Mas de certa forma uma luz no fim do túnel apareceu. Os problemas permanecem, claro. Mas posso dizer que, pela primeira vez, vi os meus sendo vistos, no simples e obrigatório direito de se vacinarem. Não irei esquecer desse dia nunca, o dia da maior conquista da população em situação de rua.

Foto: Daniel Castelo Branco

Narro as cenas: estava sentado e me preparando para ser vacinado, observando pessoas chegando na fila. Alguns descalços e com as vestes em maltrapilho. Não me contive, indo às lágrimas.

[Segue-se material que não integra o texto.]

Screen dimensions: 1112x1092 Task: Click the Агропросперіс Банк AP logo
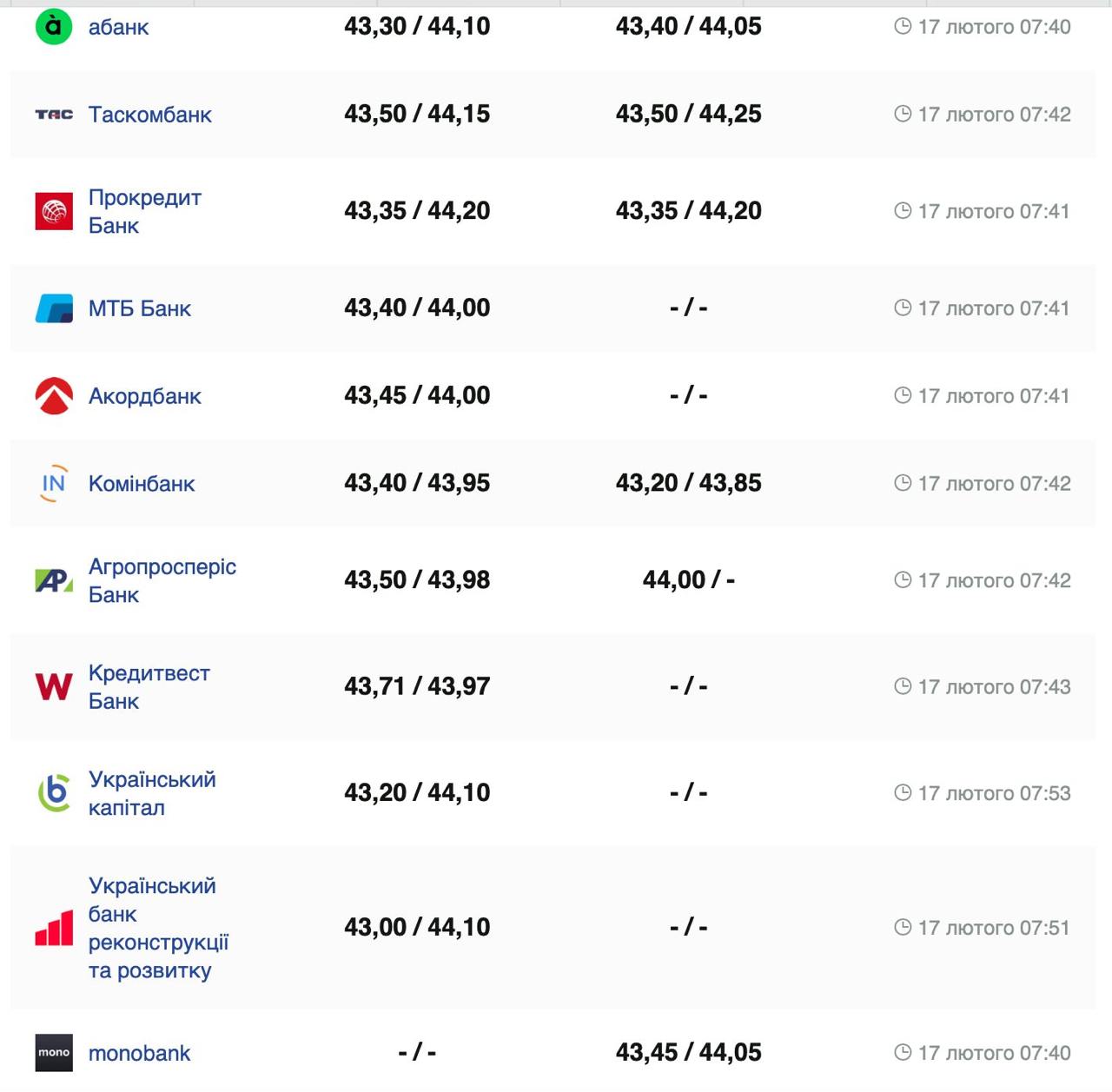[54, 580]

Lembrei de todas as nossas lutas pela valorização, dos medos, das nossas vontades. Os amigos que partiram sem ao menos presenciar esse ato tão nobre e digno. Recordei daqueles que foram vitimados pelo vírus e que marcaram minha vida. Não podia deixar de emocionar.
Não ter um endereço não impede a vida. A rua não é lugar de viver, e muito menos de morrerQue para além desse momento, haja tantos outros em prol dessas pessoas que tanto precisam de olhar e atenção, carinho e respeito.

Léo Motta, emocionado, ao participar da campanha de vacinação para pessoas em situação de rua. Foto: Daniel Castelo Branco


Viva a vacina, viva a Ciência, viva o SUS e a inclusão – que sem duvidas é o único caminho para um mundo melhor. No calendário dos dedos, espalhados pelas ruas que mais parecem comôdos do lar em toda a cidade, ficará marcado o dia em que nós, que vivemos cercados de histórias de derrota, tivemos vitória.


Leo Motta é ex-pessoa em situação de rua e escritor.